In [None]:
from sklearn.experimental import enable_iterative_imputer
import numpy as np # linear algebra
import pandas as pd # data processing, CSV file I/O (e.g. pd.read_csv)
import lightgbm as lgb
import matplotlib.pyplot as plt
import seaborn as sns

## Legend
## Slava's glass. Pt. 2

The safe clicked open with a satisfying sound, almost like it knew Slava was not just any thief, but the one who came for his treasure.

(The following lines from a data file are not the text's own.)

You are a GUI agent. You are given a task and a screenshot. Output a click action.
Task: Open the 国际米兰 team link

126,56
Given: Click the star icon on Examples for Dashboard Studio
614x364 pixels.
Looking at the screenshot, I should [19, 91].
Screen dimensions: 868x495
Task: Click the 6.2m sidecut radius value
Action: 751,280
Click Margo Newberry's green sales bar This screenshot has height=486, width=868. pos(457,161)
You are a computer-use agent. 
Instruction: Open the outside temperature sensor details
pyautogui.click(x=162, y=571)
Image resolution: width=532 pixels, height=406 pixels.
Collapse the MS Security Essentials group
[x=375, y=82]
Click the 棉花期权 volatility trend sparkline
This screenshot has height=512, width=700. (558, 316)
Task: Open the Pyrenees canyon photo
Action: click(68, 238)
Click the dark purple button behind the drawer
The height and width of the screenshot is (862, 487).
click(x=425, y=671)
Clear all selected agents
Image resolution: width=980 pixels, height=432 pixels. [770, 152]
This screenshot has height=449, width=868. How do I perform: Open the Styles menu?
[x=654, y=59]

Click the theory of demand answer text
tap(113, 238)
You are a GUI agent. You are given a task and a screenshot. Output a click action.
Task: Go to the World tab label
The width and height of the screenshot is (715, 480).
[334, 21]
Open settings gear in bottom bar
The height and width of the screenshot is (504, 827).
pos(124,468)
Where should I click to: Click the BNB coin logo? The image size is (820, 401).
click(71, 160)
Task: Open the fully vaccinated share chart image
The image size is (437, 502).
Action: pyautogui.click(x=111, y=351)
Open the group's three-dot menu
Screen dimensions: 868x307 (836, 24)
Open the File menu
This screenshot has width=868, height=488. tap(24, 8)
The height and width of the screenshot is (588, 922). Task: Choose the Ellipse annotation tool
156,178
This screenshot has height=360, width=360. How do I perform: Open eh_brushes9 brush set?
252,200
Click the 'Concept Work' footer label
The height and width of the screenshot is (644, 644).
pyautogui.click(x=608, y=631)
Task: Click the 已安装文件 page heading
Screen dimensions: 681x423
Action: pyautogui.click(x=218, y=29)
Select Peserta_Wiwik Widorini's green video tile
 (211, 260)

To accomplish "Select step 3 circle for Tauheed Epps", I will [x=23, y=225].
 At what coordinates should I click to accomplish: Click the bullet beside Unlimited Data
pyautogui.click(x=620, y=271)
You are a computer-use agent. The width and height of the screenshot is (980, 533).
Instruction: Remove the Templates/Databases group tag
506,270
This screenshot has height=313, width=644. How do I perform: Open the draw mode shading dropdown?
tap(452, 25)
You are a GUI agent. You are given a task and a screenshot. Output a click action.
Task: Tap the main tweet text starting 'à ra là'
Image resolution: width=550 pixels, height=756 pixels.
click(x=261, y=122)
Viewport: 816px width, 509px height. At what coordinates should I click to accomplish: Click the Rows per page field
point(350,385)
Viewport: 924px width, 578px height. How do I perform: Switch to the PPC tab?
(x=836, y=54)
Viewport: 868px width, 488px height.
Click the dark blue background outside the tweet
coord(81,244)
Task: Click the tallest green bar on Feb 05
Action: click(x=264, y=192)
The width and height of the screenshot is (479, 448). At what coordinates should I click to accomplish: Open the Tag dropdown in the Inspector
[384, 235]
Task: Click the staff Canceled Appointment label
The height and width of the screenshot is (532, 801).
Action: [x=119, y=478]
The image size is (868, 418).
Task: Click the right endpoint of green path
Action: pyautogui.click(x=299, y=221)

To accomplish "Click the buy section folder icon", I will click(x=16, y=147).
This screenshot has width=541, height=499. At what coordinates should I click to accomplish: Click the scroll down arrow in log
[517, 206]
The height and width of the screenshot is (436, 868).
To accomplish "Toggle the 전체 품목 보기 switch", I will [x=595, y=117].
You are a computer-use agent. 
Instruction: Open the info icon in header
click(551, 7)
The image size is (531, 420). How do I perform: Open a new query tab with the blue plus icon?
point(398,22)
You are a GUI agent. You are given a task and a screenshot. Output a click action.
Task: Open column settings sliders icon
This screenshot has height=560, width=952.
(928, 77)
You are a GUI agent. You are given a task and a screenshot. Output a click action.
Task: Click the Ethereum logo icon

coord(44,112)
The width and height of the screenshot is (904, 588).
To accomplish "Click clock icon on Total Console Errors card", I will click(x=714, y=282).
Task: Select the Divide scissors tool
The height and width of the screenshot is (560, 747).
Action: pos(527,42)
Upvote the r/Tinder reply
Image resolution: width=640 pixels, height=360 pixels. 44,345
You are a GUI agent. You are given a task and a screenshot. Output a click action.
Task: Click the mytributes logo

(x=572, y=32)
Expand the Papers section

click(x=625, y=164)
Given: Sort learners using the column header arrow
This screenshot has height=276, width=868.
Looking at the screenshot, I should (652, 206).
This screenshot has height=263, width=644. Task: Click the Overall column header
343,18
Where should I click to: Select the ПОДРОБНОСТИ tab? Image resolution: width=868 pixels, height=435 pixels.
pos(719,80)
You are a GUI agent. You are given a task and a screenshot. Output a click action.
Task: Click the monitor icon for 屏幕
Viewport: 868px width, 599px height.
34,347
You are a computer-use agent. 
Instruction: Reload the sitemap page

He pulled out his glass. The real one. Warm. Intact.
For a moment, everything felt right. "This is it," he thought to himself, but then, the familiar, haunting voice of the mansion's security system echoed:

"What if I told you, this isn't what it seems?"
Slava shook his head, pushing the strange thought away, but that ominous question lingered in his mind.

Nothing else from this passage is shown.